Brontekst –
5. Aanleiding bestaat om de Svb te veroordelen in de proceskosten van betrokkene. Deze kosten worden begroot op € 1.518,- in hoger beroep voor verleende rechtsbijstand.

BESLISSING

De Centrale Raad van Beroep
  • vernietigt de aangevallen uitspraak met uitzondering van de gegrondverklaring van het beroep en de bepalingen over de proceskosten en het griffierecht;
  • vernietigt het besluit van 16 mei 2019 voor zover het de ingangsdatum van de herziening van het AOW-pensioen betreft en herroept het besluit van 19 februari 2019 in zoverre;
  • bepaalt de ingangsdatum van de herziening van het AOW-pensioen naar een gehuwdenpensioen op 1 augustus 2019 en bepaalt dat deze uitspraak in de plaats treedt van het vernietigde gedeelte van het besluit van 16 mei 2019;
  • veroordeelt de Svb in de proceskosten van betrokkene tot een bedrag van € 1.518,-.

Verzamelde gegevens –
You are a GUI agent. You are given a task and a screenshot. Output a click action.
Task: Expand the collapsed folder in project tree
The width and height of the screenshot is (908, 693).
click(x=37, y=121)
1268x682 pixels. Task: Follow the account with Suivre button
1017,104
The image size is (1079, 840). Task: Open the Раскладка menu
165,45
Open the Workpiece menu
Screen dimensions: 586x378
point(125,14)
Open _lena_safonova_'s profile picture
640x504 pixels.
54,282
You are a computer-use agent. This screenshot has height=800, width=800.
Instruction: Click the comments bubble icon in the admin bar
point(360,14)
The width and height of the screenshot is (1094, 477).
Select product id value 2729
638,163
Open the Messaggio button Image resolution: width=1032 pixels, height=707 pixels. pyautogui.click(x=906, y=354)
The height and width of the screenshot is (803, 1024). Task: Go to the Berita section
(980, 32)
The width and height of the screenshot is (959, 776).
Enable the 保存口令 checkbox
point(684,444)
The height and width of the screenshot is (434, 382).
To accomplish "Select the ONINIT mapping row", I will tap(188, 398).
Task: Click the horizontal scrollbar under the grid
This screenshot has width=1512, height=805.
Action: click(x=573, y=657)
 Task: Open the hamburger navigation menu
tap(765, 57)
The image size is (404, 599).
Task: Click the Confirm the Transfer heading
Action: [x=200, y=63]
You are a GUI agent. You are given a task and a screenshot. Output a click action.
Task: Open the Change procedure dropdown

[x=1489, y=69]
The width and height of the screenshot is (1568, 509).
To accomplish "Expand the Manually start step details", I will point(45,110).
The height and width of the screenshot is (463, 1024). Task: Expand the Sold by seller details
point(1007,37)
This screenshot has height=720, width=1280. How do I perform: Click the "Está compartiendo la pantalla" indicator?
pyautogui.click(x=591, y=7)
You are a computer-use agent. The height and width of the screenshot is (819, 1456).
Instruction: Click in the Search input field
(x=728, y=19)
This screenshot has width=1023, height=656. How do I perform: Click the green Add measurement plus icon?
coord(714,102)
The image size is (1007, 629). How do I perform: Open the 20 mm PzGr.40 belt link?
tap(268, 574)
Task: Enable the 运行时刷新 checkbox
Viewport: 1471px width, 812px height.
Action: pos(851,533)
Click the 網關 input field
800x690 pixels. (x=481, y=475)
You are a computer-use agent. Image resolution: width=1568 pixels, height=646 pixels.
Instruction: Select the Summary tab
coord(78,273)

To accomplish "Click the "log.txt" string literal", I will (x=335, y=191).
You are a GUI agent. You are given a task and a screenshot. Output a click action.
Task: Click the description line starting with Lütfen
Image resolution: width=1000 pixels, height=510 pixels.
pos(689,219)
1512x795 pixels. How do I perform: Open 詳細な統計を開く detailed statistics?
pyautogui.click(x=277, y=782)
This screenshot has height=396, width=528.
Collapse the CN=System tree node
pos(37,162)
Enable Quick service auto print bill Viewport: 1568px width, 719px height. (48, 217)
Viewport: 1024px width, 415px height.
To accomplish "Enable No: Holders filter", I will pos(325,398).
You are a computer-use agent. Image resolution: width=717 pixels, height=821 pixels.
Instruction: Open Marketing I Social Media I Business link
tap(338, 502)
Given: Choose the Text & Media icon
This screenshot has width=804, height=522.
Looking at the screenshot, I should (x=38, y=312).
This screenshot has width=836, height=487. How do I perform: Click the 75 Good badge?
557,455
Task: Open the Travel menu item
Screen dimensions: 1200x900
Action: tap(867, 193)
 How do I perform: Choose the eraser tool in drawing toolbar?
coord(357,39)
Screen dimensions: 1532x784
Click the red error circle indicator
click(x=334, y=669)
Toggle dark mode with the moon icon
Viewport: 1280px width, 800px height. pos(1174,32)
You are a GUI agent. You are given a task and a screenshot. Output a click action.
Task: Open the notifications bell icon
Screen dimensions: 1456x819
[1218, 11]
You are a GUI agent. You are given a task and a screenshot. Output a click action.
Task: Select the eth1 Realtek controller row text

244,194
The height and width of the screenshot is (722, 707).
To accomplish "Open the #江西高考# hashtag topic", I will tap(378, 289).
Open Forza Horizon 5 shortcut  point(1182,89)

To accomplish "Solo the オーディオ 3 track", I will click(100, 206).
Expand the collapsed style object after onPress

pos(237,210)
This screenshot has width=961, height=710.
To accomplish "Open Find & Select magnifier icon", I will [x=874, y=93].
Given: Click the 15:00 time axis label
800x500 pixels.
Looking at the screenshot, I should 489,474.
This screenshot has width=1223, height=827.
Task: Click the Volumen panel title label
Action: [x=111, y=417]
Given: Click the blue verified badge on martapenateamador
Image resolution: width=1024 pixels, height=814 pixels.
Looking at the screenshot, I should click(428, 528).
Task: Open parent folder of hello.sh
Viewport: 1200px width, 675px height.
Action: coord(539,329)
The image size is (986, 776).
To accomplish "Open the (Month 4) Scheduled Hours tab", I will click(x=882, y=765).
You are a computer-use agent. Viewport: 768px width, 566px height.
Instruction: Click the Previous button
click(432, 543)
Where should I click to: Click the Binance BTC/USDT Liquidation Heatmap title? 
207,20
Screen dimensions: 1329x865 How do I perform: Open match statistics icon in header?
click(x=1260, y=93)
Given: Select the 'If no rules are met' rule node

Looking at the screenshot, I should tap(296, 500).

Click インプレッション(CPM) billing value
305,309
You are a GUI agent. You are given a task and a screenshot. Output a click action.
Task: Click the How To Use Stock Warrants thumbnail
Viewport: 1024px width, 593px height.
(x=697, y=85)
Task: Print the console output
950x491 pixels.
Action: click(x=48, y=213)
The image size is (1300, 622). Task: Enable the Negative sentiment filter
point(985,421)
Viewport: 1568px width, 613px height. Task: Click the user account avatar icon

Doel 1 – Schrijf uit de tekst over het AOW-pensioen alsjeblieft letterlijk het stuk over dat begint bij "De Centrale Raad" en doorloopt tot en met "van € 1.518,-.".
Doel 2 –
Beantwoord aan de hand van de tekst over het AOW-pensioen de volgende vragen:
(a) Op welk bedrag worden de kosten voor verleende rechtsbijstand in hoger beroep begroot?
(b) Welke ingangsdatum wordt bepaald voor de herziening van het AOW-pensioen naar een gehuwdenpensioen?
(c) Van welke datum is het besluit dat in zoverre wordt herroepen?
Doel 3 – Zet de tekst over het AOW-pensioen voort vanaf het punt waar hij ophoudt.
De regels hebben niets te maken met de tekst over het AOW-pensioen.

Resultaat opdracht 1 –
De Centrale Raad van Beroep
  • vernietigt de aangevallen uitspraak met uitzondering van de gegrondverklaring van het beroep en de bepalingen over de proceskosten en het griffierecht;
  • vernietigt het besluit van 16 mei 2019 voor zover het de ingangsdatum van de herziening van het AOW-pensioen betreft en herroept het besluit van 19 februari 2019 in zoverre;
  • bepaalt de ingangsdatum van de herziening van het AOW-pensioen naar een gehuwdenpensioen op 1 augustus 2019 en bepaalt dat deze uitspraak in de plaats treedt van het vernietigde gedeelte van het besluit van 16 mei 2019;
  • veroordeelt de Svb in de proceskosten van betrokkene tot een bedrag van € 1.518,-.

Resultaat opdracht 2 –
(a) € 1.518,-
(b) 1 augustus 2019
(c) 19 februari 2019

Resultaat opdracht 3 –
Deze uitspraak is gedaan door M.A.H. van Dalen-van Bekkum als voorzitter en A. van Gijzen en M. Wolfrat als leden, in tegenwoordigheid van D. Al-Zubaidi als griffier. De beslissing is uitgesproken in het openbaar op 14 april 2022.
(getekend) M.A.H. van Dalen-van Bekkum
(getekend) D. Al-Zubaidi
Tegen deze uitspraak kunnen partijen binnen zes weken na de datum van verzending beroep in cassatie instellen bij de Hoge Raad der Nederlanden (Postbus 20303, 2500 EH Den Haag) ter zake van schending of verkeerde toepassing van bepalingen over het begrip duurzaam gescheiden leven.

Voetnoten

1.Aangeboden bij brief van 31 maart 2021 door de toenmalige minister van Sociale Zaken en Werkgelegenheid, W. Koolmees.